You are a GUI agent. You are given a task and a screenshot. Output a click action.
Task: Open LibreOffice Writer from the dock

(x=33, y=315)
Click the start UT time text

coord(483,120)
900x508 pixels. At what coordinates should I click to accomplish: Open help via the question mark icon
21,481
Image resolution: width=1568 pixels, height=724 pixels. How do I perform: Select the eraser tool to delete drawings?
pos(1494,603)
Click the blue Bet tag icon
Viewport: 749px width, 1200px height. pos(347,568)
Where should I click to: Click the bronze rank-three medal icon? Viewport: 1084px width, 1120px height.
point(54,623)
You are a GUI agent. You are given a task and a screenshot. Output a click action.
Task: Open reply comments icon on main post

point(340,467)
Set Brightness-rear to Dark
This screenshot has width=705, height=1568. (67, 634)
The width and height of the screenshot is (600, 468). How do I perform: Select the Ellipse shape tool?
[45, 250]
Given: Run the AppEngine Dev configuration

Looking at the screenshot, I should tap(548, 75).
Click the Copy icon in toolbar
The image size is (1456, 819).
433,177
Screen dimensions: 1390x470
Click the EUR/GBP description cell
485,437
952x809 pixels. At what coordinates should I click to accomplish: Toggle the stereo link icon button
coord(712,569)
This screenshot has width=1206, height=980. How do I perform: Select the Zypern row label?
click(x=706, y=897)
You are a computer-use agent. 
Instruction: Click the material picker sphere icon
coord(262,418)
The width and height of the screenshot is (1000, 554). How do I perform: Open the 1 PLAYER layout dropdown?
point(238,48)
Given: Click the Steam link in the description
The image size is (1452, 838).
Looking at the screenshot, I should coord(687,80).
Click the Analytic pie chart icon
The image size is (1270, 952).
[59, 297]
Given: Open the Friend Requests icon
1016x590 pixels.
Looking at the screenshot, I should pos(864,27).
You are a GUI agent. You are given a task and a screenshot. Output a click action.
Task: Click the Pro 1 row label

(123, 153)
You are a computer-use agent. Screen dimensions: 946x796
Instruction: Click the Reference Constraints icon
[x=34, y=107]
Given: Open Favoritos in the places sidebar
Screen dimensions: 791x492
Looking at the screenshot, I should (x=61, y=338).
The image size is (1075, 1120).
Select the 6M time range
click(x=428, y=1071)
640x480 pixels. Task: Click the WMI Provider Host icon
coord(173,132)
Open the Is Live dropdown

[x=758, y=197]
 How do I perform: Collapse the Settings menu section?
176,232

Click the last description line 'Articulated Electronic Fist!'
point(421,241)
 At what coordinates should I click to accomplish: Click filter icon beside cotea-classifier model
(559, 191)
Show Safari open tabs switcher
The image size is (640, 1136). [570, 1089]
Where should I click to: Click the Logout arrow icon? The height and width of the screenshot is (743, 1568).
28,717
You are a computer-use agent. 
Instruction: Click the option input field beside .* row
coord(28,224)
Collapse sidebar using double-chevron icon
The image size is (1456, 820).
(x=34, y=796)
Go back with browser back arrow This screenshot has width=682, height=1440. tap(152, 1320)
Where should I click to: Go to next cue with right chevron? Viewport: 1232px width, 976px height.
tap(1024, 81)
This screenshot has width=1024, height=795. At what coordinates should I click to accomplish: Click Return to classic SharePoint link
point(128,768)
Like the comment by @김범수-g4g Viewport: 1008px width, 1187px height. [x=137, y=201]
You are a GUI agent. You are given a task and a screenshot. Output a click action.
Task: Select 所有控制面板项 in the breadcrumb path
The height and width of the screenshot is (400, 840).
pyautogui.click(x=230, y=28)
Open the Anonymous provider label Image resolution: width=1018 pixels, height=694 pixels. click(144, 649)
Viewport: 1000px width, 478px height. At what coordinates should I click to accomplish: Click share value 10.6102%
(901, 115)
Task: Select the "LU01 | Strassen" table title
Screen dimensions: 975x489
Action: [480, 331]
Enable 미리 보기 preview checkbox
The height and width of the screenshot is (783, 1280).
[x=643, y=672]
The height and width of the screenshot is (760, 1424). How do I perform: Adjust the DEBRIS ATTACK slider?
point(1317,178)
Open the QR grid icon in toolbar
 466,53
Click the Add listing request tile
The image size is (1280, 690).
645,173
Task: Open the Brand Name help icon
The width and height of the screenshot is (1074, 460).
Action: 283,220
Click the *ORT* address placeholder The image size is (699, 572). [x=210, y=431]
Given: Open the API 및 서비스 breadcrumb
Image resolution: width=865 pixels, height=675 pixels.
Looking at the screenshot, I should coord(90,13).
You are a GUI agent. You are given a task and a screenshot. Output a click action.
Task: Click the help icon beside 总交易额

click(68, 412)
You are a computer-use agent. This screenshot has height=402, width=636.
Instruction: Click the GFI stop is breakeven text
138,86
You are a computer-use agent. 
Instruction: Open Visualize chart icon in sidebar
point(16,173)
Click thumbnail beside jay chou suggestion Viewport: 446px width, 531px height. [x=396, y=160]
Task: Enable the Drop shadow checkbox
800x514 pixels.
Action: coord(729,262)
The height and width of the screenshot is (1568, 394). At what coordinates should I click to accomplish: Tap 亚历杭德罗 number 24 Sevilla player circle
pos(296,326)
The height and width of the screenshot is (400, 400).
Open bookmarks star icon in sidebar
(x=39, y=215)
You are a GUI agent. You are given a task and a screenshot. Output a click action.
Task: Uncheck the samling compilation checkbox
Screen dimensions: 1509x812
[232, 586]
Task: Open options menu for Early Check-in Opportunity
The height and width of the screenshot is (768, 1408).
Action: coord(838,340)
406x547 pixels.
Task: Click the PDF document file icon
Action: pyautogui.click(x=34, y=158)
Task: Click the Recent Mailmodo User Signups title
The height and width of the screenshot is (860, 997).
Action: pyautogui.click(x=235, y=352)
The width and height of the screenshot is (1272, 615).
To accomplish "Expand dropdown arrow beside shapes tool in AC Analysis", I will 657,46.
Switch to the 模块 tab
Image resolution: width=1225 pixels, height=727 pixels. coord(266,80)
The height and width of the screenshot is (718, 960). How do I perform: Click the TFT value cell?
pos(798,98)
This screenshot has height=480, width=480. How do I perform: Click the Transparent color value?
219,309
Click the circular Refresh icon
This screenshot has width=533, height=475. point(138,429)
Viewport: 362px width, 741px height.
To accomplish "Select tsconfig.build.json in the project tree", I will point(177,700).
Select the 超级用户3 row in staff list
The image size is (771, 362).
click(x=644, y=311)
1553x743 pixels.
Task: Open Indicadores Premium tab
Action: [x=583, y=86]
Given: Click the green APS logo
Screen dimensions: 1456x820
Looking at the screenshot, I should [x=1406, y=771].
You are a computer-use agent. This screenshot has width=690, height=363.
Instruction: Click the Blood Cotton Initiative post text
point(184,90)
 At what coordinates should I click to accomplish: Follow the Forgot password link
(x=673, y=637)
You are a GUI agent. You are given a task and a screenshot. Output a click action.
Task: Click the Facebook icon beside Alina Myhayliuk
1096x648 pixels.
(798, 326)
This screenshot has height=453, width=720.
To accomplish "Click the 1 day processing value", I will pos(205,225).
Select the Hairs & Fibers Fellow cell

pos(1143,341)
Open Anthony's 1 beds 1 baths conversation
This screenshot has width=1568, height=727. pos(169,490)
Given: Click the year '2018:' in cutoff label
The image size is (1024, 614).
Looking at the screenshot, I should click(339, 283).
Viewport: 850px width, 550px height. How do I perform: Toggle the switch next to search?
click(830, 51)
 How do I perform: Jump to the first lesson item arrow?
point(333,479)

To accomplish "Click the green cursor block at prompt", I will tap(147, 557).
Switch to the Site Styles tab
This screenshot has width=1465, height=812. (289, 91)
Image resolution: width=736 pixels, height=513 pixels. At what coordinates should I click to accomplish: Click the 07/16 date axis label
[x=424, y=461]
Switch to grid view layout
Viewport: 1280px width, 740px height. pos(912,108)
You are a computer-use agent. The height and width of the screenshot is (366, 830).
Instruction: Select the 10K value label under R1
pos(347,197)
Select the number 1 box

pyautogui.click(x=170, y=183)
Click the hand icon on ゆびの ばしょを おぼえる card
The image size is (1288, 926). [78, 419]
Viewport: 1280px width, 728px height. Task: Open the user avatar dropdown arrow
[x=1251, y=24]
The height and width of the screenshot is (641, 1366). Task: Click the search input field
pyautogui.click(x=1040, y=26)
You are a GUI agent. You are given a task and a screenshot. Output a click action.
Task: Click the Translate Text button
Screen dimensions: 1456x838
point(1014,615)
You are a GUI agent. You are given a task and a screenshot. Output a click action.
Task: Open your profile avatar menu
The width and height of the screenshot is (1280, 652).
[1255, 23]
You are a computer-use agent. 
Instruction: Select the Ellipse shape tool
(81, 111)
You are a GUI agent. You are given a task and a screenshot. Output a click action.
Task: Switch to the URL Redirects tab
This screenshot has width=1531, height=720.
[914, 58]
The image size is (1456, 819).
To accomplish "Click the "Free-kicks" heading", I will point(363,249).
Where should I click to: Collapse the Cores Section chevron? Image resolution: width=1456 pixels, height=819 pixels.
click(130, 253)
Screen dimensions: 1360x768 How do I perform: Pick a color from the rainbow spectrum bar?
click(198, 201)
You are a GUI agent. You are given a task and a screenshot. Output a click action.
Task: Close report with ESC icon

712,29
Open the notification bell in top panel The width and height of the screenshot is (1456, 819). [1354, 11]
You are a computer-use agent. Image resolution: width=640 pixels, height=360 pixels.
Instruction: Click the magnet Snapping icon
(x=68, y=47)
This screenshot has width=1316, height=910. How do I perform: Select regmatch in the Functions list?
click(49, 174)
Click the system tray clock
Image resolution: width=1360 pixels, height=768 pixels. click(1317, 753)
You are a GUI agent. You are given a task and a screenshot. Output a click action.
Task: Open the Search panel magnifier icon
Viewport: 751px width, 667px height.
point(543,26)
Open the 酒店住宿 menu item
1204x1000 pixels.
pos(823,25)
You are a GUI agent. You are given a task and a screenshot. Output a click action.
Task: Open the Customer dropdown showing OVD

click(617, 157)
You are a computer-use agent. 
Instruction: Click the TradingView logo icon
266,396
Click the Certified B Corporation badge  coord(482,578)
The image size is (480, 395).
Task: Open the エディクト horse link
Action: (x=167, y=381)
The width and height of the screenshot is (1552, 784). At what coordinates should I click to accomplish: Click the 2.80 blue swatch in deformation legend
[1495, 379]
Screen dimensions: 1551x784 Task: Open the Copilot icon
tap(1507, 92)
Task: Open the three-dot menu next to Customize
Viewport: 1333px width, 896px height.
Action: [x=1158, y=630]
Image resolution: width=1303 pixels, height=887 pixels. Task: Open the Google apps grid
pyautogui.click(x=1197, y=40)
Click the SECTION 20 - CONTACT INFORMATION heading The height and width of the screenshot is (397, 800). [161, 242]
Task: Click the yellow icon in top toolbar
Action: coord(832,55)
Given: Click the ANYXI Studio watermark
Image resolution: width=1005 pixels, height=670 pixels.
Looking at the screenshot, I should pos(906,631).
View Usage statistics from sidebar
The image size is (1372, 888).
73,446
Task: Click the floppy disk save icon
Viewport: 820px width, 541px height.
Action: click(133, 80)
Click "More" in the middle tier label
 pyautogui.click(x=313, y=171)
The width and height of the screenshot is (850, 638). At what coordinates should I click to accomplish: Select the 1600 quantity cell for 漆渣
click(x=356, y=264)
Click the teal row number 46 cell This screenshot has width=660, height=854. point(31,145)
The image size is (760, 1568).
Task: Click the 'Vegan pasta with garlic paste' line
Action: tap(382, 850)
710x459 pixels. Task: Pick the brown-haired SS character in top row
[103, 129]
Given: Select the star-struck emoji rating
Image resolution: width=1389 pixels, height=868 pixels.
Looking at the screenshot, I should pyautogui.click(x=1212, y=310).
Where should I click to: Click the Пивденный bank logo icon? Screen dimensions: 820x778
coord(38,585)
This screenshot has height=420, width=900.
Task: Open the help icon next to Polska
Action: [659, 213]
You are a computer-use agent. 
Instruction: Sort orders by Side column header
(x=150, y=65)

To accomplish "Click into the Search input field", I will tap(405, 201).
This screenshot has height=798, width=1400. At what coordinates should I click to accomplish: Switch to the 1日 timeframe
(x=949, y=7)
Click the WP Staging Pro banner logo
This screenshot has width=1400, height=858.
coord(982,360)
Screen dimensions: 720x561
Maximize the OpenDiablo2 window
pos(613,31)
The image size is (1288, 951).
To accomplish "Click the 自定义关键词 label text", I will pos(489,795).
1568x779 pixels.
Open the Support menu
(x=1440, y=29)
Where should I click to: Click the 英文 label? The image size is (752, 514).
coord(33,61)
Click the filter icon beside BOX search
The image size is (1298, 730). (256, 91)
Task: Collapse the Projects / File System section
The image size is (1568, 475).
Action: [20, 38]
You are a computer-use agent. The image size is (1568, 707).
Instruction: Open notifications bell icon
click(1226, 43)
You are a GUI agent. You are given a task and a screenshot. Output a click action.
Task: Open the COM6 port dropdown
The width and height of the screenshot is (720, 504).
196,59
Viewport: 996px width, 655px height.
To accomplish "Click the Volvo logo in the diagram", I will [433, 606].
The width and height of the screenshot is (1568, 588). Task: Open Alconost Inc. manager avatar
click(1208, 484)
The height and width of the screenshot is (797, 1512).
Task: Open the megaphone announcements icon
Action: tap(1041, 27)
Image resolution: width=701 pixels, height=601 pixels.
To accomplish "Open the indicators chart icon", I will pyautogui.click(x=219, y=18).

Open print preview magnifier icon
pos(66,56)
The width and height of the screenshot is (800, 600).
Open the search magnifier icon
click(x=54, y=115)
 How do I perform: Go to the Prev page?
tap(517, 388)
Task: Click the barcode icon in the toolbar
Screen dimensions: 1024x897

--

Output the rows from the line containing "Click the teal" through the line containing "should pyautogui.click(x=1212, y=310)." as a numbered list, skipping blank lines.

Task result =
1. Click the teal row number 46 cell This screenshot has width=660, height=854. point(31,145)
2. The image size is (760, 1568).
3. Task: Click the 'Vegan pasta with garlic paste' line
4. Action: tap(382, 850)
5. 710x459 pixels. Task: Pick the brown-haired SS character in top row
6. [103, 129]
7. Given: Select the star-struck emoji rating
8. Image resolution: width=1389 pixels, height=868 pixels.
9. Looking at the screenshot, I should pyautogui.click(x=1212, y=310).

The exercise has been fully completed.